Alabama’s Failure to Collect Data on Race
Alabama’s willful ignorance about the damage our laws, policies, and practices inflict on residents, and particularly residents of color, is a story unto itself.
The government refuses to maintain data on the race of individuals stopped by police, so it is impossible to prove the magnitude of what most residents of color intuitively know: that Black people are more likely to be pulled over by police. Being stopped by police is a disruptive, frightening, and humiliating experience at best. At worst, it is a path to fines, fees, criminal charges, and incarceration.
Alabama does not require municipal courts to participate in its publicly available case management database, meaning that hundreds of thousands of data points about low-level offenses like violations and misdemeanors which could tell us who is detained by municipal law enforcement and what happens to them are difficult, if not impossible, to come by.
Alabama declines to maintain demographic information about individuals from whom property is seized and forfeited to the state, meaning that if no criminal charges are filed against an individual whose property is taken on suspicion of illegal activity, we have no way of knowing that person’s race — even as we know that asset seizure is a common byproduct of the types of traffic stops and searches to which we know communities of color are disproportionately subject.

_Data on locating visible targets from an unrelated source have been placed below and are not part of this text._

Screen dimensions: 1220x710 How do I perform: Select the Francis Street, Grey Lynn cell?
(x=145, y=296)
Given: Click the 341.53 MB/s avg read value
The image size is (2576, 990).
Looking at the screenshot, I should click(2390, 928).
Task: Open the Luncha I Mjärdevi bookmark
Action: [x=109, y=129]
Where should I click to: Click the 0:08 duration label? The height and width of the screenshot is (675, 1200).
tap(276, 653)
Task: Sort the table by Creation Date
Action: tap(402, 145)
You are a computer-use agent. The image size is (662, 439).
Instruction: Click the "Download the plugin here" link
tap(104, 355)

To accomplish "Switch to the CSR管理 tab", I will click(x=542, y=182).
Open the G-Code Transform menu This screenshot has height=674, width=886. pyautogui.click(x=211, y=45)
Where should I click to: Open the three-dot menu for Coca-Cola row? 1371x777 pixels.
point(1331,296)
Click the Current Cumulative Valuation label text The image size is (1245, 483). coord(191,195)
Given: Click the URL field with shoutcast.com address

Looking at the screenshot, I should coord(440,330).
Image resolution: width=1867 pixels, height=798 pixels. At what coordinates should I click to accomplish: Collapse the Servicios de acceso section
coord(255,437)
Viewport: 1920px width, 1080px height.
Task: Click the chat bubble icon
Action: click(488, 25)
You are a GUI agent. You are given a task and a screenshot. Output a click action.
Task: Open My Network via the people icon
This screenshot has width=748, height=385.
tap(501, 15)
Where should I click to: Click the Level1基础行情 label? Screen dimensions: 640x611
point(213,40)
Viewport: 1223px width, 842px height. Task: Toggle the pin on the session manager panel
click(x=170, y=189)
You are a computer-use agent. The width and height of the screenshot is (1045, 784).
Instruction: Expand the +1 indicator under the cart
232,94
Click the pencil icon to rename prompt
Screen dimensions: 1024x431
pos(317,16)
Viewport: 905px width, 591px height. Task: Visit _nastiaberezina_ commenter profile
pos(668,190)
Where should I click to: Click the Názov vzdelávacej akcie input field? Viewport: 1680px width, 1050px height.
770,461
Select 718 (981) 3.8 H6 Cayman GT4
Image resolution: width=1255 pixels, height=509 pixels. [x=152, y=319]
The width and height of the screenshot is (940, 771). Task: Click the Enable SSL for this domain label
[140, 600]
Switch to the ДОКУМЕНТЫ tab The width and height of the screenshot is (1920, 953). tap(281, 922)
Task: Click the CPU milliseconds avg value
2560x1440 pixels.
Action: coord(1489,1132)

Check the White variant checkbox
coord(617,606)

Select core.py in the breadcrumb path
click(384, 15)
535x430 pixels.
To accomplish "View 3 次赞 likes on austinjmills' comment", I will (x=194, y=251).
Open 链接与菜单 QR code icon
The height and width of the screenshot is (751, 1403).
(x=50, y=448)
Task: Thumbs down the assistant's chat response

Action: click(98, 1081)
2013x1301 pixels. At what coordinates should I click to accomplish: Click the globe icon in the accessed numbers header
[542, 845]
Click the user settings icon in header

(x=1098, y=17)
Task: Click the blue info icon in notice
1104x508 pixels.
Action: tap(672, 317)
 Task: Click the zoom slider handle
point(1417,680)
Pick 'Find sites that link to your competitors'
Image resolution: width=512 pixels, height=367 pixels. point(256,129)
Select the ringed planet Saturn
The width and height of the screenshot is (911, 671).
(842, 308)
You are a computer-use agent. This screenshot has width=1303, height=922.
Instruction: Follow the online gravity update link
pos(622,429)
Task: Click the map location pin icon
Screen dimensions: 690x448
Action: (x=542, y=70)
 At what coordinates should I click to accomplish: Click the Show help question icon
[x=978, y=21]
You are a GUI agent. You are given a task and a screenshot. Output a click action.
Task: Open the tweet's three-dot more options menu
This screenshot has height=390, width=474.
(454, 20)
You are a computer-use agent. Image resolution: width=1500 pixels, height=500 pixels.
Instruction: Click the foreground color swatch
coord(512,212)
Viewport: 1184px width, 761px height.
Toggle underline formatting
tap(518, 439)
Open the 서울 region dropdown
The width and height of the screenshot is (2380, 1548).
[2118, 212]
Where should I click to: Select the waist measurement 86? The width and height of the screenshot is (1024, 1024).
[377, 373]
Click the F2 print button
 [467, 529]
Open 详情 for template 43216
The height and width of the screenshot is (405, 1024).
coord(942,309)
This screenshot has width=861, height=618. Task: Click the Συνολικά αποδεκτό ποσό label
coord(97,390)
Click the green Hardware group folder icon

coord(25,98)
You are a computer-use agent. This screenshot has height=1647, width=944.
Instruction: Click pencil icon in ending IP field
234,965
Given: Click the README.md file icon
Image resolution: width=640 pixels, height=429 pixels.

The state also chooses not to collect demographic information about participants in diversion programs like drug courts, pretrial diversion, and court referral that can help low-level offenders avoid criminal convictions and incarceration. Though flawed and too expensive, these programs are the best shot many individuals have at a clean slate. It is crucial to ensure they are accessible to all Alabamians regardless of race. Alabama Appleseed’s own data collection in 2018 and 2019 suggests that African Americans are underrepresented in diversion programs. Data about the racial breakdown of participants in Community Corrections, the one diversion program that does collect demographic information, points in the same direction. In 2018, the population of Community Corrections programs statewide was about 41% Black, more than 10 percentage points lower than the percentage of the state prison population of the same race. Community Corrections participants enjoy a measure of liberty denied the rest of the prison population. And African Americans, who are already overrepresented in Alabama’s correctional system, are again disproportionately held in the most miserable, dangerous, and punitive form of custody, Alabama’s notorious and unconstitutionally cruel and unusual prisons.